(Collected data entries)
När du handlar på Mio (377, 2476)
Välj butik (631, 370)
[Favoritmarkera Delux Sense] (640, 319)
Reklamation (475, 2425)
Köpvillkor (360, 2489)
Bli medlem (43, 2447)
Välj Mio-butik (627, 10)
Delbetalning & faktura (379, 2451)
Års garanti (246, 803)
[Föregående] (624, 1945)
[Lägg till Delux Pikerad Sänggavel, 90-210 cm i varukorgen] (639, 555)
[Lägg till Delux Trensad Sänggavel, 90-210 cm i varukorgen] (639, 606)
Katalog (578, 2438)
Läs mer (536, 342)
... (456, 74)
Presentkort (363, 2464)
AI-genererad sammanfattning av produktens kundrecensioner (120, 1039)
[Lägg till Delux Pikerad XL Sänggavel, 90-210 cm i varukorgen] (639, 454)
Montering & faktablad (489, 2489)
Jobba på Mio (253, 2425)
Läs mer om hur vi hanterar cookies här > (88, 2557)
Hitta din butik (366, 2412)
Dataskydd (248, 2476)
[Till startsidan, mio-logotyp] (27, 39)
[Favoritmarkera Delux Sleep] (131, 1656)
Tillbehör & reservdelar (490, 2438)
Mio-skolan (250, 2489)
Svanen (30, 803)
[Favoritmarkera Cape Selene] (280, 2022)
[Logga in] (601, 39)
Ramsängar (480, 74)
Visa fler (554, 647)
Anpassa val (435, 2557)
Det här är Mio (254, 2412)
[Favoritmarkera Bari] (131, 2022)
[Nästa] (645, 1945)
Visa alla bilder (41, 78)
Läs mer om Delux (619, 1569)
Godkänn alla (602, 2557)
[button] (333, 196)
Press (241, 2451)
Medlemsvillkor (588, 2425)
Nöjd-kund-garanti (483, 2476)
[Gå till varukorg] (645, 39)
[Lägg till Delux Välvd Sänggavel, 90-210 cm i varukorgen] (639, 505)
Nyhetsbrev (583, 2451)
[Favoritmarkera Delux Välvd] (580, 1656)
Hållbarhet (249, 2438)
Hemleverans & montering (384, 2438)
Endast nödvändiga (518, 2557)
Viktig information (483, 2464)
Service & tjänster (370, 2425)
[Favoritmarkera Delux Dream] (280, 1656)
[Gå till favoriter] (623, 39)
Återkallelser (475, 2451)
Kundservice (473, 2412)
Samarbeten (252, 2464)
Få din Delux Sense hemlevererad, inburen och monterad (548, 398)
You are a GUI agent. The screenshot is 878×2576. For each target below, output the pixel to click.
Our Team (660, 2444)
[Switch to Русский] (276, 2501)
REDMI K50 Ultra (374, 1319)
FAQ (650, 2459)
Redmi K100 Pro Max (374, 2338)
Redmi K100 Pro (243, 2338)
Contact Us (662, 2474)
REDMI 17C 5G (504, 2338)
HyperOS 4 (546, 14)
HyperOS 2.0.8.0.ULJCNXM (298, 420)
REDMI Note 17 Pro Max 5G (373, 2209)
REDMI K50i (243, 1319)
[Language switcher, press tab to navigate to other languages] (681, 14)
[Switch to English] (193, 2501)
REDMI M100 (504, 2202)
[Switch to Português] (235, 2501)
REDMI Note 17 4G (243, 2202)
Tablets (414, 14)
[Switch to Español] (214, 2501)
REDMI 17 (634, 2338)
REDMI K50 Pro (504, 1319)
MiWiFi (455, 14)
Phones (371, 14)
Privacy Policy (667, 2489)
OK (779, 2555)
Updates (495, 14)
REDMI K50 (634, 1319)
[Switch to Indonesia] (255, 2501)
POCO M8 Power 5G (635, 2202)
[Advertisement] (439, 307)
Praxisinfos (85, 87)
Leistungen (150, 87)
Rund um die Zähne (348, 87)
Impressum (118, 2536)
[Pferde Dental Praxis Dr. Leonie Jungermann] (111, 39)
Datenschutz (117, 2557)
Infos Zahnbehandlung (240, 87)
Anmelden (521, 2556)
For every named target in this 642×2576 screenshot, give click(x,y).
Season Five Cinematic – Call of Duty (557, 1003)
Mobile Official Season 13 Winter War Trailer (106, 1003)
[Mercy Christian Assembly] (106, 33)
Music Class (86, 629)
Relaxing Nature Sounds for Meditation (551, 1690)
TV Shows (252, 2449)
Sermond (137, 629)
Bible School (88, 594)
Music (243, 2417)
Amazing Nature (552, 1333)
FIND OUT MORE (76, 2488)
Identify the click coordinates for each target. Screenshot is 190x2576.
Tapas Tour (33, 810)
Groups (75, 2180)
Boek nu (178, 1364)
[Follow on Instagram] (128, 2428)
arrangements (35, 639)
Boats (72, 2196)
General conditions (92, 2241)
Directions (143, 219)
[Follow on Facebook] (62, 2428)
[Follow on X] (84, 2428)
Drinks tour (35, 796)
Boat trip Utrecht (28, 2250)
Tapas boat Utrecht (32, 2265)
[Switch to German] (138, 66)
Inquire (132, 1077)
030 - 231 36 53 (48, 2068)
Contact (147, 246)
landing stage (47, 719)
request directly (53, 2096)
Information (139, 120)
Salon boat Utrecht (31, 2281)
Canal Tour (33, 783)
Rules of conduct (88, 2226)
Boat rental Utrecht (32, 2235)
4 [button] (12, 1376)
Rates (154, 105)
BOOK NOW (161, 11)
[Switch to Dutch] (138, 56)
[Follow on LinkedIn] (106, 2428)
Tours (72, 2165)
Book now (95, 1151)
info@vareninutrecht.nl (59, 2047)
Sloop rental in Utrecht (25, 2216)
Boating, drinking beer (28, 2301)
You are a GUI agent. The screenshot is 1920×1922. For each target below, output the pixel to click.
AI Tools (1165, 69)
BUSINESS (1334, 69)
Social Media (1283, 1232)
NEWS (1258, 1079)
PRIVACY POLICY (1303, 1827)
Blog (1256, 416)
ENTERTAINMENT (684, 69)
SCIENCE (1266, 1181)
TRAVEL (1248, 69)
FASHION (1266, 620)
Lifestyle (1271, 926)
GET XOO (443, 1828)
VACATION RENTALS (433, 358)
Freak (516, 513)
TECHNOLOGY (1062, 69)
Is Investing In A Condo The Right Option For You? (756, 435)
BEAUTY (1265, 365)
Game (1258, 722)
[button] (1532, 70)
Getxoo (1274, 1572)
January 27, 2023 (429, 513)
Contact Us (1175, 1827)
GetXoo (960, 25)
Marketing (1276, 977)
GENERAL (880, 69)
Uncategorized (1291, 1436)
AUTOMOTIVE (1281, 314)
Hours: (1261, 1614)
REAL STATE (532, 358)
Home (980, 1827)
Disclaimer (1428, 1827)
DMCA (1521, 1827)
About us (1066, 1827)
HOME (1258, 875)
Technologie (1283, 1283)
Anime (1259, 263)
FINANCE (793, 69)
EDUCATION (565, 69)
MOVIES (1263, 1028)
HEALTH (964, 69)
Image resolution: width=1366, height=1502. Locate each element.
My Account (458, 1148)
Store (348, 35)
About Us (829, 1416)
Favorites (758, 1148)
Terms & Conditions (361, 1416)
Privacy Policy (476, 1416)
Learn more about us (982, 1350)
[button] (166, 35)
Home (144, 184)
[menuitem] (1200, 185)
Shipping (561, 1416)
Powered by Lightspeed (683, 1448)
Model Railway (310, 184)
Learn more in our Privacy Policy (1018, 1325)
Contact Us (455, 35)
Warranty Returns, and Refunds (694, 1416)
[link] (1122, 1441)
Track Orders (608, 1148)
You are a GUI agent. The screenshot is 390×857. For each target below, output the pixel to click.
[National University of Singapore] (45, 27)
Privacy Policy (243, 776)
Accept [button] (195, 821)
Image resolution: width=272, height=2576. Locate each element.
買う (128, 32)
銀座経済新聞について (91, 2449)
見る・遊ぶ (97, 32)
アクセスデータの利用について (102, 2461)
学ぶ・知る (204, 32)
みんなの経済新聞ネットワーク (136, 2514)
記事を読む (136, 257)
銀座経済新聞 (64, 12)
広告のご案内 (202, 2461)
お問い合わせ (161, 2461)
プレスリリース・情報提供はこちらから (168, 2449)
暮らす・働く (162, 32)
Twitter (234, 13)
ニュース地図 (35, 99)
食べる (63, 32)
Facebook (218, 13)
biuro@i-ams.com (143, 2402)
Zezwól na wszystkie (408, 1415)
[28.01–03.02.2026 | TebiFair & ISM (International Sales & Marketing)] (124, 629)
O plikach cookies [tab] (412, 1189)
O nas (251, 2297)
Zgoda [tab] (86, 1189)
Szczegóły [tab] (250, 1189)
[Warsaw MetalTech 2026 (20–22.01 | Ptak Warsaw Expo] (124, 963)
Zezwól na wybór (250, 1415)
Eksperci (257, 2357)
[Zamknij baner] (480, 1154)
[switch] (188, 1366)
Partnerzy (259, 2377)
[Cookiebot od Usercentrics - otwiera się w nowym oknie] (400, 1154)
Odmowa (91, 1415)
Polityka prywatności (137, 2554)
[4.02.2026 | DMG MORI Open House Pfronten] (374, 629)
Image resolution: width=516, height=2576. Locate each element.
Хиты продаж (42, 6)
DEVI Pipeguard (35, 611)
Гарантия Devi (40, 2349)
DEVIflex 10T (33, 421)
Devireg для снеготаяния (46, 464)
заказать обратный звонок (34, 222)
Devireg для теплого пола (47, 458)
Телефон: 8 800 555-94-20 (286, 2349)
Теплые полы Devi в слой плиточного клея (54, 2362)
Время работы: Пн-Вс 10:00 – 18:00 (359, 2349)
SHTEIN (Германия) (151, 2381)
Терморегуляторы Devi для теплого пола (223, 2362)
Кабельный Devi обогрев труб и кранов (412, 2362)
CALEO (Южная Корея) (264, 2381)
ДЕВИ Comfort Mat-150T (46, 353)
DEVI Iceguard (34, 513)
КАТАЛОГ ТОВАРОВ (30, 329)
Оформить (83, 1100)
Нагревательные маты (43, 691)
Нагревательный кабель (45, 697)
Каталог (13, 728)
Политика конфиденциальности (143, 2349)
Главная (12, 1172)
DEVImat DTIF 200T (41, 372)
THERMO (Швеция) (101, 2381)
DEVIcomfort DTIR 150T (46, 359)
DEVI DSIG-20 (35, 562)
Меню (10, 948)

WHAT TO WORK ON » Which lines above run from the one containing "Hållbarhet (249, 2438)" to the one containing "Få din Delux"? Give them again exactly, both ends included.

TASK RESPONSE »
Hållbarhet (249, 2438)
Hemleverans & montering (384, 2438)
Endast nödvändiga (518, 2557)
Viktig information (483, 2464)
Service & tjänster (370, 2425)
[Favoritmarkera Delux Dream] (280, 1656)
[Gå till favoriter] (623, 39)
Återkallelser (475, 2451)
Kundservice (473, 2412)
Samarbeten (252, 2464)
Få din Delux Sense hemlevererad, inburen och monterad (548, 398)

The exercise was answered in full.